* **Aim of the exercise**
Print the data below exactly, but only the lines from the one containing "לתקנון האתר (219, 1726)" down to the one containing "A- (1246, 155)", inclusive.

* **Material for this exercise**
^^^^
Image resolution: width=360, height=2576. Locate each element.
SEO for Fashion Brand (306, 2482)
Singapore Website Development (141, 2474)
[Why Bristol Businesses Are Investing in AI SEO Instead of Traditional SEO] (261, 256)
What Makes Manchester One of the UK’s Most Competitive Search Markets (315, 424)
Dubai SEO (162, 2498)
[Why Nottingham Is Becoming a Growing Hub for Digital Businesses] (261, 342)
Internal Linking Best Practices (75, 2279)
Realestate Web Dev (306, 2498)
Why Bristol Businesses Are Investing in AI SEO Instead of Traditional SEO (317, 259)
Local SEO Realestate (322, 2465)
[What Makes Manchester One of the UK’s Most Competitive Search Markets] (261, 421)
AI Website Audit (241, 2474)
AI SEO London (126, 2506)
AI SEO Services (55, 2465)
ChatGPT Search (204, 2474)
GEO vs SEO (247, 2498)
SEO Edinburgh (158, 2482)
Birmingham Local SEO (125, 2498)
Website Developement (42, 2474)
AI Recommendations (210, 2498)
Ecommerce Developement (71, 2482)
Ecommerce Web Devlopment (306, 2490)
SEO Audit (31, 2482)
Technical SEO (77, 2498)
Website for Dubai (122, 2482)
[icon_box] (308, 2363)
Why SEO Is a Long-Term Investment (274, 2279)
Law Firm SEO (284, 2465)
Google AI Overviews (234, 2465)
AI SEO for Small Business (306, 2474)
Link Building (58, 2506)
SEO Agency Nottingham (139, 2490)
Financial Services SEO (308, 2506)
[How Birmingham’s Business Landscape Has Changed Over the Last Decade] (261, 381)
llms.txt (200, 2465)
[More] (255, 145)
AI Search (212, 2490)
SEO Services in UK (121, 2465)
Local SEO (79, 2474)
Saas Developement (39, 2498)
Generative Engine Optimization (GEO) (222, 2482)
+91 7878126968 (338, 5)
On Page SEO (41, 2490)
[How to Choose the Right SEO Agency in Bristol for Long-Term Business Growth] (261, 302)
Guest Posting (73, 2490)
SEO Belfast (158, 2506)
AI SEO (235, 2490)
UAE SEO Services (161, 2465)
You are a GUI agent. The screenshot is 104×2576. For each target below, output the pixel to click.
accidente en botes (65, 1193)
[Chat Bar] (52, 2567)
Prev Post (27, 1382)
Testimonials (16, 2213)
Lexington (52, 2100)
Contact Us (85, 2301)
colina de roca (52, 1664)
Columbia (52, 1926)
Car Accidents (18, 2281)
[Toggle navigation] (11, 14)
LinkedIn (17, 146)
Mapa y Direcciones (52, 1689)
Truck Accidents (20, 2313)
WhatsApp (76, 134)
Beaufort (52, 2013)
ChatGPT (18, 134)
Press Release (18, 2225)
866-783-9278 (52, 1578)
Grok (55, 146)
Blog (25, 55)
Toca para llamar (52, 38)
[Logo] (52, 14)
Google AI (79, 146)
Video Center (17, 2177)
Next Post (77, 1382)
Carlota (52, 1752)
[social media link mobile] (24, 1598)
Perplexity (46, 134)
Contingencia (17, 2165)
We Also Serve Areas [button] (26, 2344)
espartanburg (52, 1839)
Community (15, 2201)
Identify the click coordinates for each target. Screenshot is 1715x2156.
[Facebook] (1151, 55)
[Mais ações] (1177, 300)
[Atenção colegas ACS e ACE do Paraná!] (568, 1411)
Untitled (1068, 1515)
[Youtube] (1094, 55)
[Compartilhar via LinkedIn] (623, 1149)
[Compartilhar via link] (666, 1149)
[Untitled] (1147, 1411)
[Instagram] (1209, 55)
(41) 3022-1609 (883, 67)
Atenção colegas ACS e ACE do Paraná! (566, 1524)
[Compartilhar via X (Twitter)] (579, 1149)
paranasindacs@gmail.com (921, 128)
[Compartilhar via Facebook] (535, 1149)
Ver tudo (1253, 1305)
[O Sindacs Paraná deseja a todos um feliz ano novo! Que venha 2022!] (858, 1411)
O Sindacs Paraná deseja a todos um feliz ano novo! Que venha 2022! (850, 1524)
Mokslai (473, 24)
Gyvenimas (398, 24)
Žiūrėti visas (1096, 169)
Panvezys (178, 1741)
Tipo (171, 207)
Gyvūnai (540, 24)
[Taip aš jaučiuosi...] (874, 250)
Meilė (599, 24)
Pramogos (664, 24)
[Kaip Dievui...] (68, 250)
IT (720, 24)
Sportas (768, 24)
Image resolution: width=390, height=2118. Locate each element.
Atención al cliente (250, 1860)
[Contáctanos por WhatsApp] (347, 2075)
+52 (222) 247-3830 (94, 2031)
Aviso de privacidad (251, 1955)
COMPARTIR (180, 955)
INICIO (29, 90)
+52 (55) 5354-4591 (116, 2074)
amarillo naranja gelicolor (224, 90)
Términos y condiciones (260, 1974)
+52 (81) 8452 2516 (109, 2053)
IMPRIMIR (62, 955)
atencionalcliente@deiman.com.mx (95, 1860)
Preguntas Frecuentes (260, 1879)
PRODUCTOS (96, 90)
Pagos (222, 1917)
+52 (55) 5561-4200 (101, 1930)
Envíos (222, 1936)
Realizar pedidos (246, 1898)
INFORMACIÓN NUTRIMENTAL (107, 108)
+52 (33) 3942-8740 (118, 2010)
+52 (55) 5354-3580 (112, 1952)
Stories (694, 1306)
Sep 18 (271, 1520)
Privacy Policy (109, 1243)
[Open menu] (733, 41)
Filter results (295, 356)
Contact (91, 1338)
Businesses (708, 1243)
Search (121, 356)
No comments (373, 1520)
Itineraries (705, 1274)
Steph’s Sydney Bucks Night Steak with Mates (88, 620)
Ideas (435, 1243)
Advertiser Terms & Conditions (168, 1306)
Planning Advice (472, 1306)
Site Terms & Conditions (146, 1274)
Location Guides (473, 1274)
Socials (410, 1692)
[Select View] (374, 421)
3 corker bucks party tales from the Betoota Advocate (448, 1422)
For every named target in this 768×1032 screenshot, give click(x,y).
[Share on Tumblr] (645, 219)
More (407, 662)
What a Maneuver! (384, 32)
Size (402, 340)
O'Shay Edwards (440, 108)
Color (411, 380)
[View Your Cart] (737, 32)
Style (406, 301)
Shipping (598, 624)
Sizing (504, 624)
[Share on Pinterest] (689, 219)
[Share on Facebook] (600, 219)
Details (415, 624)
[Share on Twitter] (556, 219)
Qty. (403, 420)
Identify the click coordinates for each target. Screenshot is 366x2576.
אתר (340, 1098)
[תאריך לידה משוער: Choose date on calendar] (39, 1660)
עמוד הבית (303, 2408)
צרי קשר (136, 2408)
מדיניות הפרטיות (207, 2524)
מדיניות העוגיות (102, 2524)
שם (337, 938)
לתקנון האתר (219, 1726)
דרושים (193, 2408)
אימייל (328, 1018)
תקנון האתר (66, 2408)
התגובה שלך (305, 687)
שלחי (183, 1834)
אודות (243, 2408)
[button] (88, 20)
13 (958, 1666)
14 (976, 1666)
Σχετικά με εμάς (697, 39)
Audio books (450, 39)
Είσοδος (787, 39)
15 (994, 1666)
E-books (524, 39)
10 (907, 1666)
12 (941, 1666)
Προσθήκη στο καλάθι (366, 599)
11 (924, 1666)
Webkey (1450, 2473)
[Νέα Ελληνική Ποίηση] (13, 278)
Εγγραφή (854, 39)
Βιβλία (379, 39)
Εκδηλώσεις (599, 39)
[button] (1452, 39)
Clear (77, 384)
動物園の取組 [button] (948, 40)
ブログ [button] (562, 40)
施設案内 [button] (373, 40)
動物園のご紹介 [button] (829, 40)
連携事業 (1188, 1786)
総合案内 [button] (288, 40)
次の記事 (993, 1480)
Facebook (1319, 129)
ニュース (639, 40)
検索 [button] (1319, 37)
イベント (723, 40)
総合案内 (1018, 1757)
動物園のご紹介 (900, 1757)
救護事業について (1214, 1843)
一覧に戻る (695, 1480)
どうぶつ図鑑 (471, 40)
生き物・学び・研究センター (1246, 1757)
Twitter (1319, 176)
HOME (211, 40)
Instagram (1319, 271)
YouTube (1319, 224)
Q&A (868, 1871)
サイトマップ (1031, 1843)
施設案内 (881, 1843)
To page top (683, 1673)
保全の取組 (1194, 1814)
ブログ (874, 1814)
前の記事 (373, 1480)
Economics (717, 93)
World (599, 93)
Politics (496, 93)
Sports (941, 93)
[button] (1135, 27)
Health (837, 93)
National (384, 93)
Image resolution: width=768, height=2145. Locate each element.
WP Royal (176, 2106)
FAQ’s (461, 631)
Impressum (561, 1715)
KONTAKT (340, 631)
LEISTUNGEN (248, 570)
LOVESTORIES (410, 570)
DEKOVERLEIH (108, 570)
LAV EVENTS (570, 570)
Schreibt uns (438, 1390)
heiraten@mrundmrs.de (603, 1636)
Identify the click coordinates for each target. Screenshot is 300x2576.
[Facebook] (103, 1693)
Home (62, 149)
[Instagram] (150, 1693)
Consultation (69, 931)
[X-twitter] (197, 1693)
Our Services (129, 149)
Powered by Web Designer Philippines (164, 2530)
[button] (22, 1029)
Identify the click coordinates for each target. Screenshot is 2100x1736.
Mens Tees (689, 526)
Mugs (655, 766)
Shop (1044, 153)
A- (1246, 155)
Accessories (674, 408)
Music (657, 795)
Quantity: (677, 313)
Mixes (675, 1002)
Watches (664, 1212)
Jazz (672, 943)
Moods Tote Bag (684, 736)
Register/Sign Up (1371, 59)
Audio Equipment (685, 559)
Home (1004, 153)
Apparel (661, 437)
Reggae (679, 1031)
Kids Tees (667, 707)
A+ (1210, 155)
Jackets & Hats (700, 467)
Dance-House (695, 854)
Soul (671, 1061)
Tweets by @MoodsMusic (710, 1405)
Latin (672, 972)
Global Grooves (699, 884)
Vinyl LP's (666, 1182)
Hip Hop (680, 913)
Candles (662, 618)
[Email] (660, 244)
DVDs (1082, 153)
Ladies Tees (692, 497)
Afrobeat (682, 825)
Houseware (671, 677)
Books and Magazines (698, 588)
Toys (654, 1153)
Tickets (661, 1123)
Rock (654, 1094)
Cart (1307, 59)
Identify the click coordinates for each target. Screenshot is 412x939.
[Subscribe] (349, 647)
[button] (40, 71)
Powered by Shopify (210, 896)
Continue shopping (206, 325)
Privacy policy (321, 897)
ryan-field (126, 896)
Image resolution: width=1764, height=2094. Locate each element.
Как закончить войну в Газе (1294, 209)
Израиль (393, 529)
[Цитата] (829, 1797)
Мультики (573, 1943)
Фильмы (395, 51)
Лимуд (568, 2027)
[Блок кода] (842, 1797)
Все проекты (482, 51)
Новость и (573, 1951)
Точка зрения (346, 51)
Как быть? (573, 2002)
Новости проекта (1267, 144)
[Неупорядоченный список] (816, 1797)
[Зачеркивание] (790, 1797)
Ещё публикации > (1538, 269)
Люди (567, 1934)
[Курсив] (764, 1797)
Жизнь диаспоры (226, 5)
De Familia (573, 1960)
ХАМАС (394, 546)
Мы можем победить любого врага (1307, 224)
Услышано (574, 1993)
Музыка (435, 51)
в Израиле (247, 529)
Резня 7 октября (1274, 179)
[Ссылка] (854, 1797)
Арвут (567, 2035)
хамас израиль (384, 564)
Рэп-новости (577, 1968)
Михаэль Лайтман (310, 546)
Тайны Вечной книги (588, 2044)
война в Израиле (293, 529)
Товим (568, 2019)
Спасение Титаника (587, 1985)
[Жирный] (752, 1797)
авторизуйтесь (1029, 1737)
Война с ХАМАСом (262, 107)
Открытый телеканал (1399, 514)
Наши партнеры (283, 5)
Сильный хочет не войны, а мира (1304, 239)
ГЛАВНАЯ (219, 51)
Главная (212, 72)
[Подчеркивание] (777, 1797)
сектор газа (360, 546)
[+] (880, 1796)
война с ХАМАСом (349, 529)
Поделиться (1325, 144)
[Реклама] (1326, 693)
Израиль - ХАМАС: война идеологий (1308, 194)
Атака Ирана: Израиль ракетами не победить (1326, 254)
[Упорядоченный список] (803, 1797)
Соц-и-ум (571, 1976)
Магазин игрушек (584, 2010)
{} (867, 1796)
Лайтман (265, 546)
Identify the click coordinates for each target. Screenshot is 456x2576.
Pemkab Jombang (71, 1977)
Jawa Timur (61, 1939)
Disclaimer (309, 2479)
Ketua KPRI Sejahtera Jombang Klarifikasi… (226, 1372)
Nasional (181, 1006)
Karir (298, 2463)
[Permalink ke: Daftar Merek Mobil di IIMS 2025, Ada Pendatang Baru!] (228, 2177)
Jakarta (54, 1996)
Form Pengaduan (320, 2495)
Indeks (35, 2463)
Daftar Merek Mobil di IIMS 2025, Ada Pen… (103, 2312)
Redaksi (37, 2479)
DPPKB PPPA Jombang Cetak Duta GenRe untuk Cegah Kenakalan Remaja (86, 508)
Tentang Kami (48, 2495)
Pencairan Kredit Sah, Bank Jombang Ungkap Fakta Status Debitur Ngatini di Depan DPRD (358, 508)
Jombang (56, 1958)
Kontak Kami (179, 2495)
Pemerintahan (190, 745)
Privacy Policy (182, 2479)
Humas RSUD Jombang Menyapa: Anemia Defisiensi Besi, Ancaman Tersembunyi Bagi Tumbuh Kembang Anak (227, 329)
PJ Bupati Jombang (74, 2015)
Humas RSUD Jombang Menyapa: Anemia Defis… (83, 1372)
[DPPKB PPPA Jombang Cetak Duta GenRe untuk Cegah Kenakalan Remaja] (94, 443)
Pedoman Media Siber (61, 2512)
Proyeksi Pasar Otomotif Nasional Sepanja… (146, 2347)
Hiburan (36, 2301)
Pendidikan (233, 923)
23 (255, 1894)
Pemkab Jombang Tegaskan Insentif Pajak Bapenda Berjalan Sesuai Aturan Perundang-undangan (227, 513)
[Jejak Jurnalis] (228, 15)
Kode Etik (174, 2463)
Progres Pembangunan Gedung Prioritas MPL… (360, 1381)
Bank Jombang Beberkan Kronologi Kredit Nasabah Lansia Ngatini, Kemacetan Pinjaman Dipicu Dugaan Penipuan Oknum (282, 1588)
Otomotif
^^^^
* **Problem solution**
לתקנון האתר (219, 1726)
דרושים (193, 2408)
אימייל (328, 1018)
תקנון האתר (66, 2408)
התגובה שלך (305, 687)
שלחי (183, 1834)
אודות (243, 2408)
[button] (88, 20)
13 (958, 1666)
14 (976, 1666)
Σχετικά με εμάς (697, 39)
Audio books (450, 39)
Είσοδος (787, 39)
15 (994, 1666)
E-books (524, 39)
10 (907, 1666)
12 (941, 1666)
Προσθήκη στο καλάθι (366, 599)
11 (924, 1666)
Webkey (1450, 2473)
[Νέα Ελληνική Ποίηση] (13, 278)
Εγγραφή (854, 39)
Βιβλία (379, 39)
Εκδηλώσεις (599, 39)
[button] (1452, 39)
Clear (77, 384)
動物園の取組 [button] (948, 40)
ブログ [button] (562, 40)
施設案内 [button] (373, 40)
動物園のご紹介 [button] (829, 40)
連携事業 (1188, 1786)
総合案内 [button] (288, 40)
次の記事 (993, 1480)
Facebook (1319, 129)
ニュース (639, 40)
検索 [button] (1319, 37)
イベント (723, 40)
総合案内 (1018, 1757)
動物園のご紹介 (900, 1757)
救護事業について (1214, 1843)
一覧に戻る (695, 1480)
どうぶつ図鑑 (471, 40)
生き物・学び・研究センター (1246, 1757)
Twitter (1319, 176)
HOME (211, 40)
Instagram (1319, 271)
YouTube (1319, 224)
Q&A (868, 1871)
サイトマップ (1031, 1843)
施設案内 (881, 1843)
To page top (683, 1673)
保全の取組 (1194, 1814)
ブログ (874, 1814)
前の記事 (373, 1480)
Economics (717, 93)
World (599, 93)
Politics (496, 93)
Sports (941, 93)
[button] (1135, 27)
Health (837, 93)
National (384, 93)
Image resolution: width=768, height=2145. Locate each element.
WP Royal (176, 2106)
FAQ’s (461, 631)
Impressum (561, 1715)
KONTAKT (340, 631)
LEISTUNGEN (248, 570)
LOVESTORIES (410, 570)
DEKOVERLEIH (108, 570)
LAV EVENTS (570, 570)
Schreibt uns (438, 1390)
heiraten@mrundmrs.de (603, 1636)
Identify the click coordinates for each target. Screenshot is 300x2576.
[Facebook] (103, 1693)
Home (62, 149)
[Instagram] (150, 1693)
Consultation (69, 931)
[X-twitter] (197, 1693)
Our Services (129, 149)
Powered by Web Designer Philippines (164, 2530)
[button] (22, 1029)
Identify the click coordinates for each target. Screenshot is 2100x1736.
Mens Tees (689, 526)
Mugs (655, 766)
Shop (1044, 153)
A- (1246, 155)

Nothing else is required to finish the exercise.